# Katja G.: Amtsgericht Wiesbaden stellt Mahnungen richtig



## sascha (16 September 2008)

Ankündigung gerichtliches Klageverfahren: Unter diesem Betreff verschickt die Münchner Rechtsanwältin Katja G. derzeit im Namen der Firma Online Content Ltd. massenhaft Mahnungen an Internetnutzer. Sie verweist dabei auf ein Urteil aus Wiesbaden, das ihre Forderungen zu bestätigen scheint.

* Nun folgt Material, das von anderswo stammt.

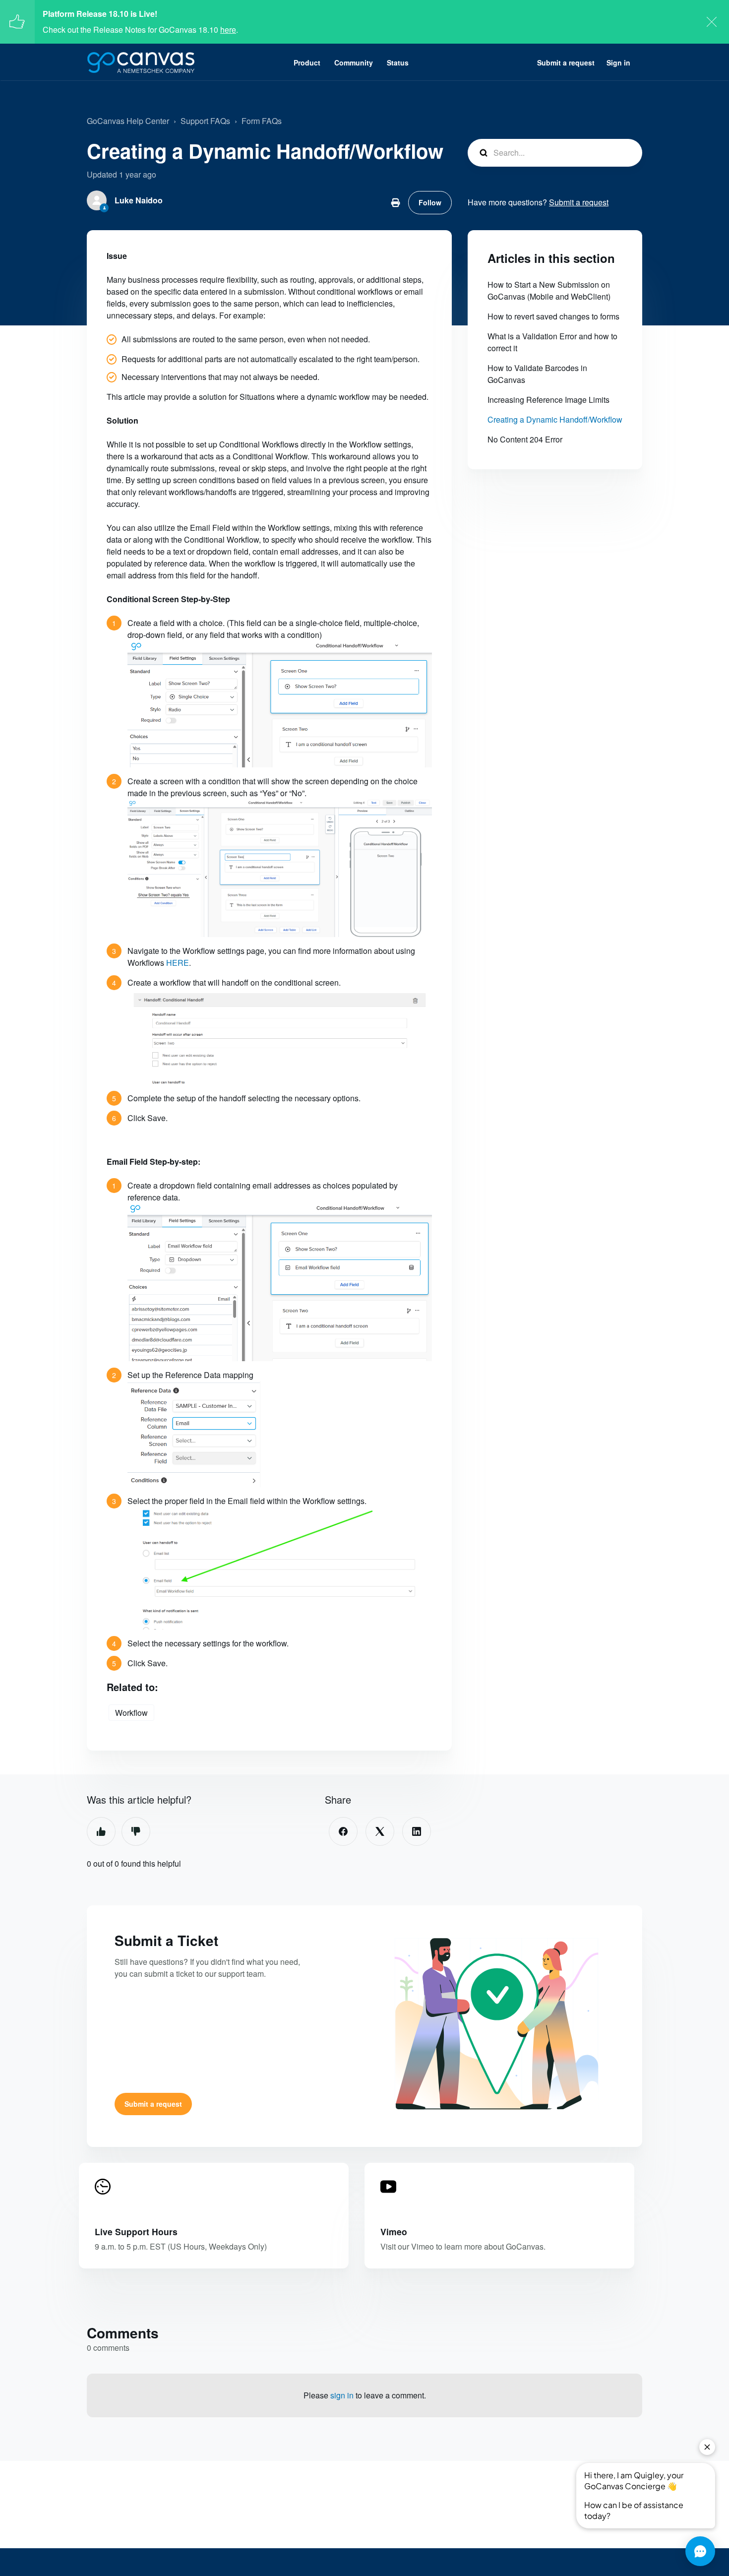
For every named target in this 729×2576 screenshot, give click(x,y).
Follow (430, 202)
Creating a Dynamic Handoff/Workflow (554, 419)
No (136, 1831)
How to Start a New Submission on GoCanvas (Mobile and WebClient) (548, 290)
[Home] (141, 62)
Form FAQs (262, 120)
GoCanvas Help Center (128, 120)
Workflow (131, 1712)
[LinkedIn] (416, 1831)
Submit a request (566, 62)
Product (307, 62)
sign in (342, 2395)
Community (353, 62)
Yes (101, 1831)
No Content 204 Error (524, 439)
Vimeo (393, 2231)
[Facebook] (343, 1831)
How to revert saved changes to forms (553, 316)
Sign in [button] (618, 62)
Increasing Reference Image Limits (548, 399)
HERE (177, 962)
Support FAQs (205, 120)
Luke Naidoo (139, 200)
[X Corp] (380, 1831)
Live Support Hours (136, 2231)
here (228, 29)
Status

Doch dem ist nicht so. Jetzt wehrt sich auch das Amtsgericht Wiesbaden gegen die irreführende Interpretation seines Urteils. Und Verbraucherzentralen raten: nicht bezahlen.

Weiterlesen


----------



## Aka-Aka (21 September 2008)

*AW: Katja G.: Amtsgericht Wiesbaden stellt Mahnungen richtig*

test.de - Rechtsanwältin im Auftrag von Abzockern - Meldungen - Steuern + Recht - Tests + Themen - Stiftung Warentest


> Ungewöhnliche Presseerklärung
> 
> Wegen zahlreicher Nachfragen zu dem Urteil sah sich das Amtsgericht Wiesbaden inzwischen zu einer ungewöhnlichen Presseerklärung genötigt. „Mit keinem Wort ist das Gericht in diesem Urteil darauf eingegangen, ob tatsächlich wirksam ein Vertrag zustande gekommen ist“, stellte Pressesprecher Erhard Meier klar.
> Abfuhr in anderen Verfahren
> ...


Hmm?


----------



## dvill (21 September 2008)

*AW: Katja G.: Amtsgericht Wiesbaden stellt Mahnungen richtig*

Spekulationen über Handlungsoptionen dieser Kostenfallenbanden halte ich für gefährlich.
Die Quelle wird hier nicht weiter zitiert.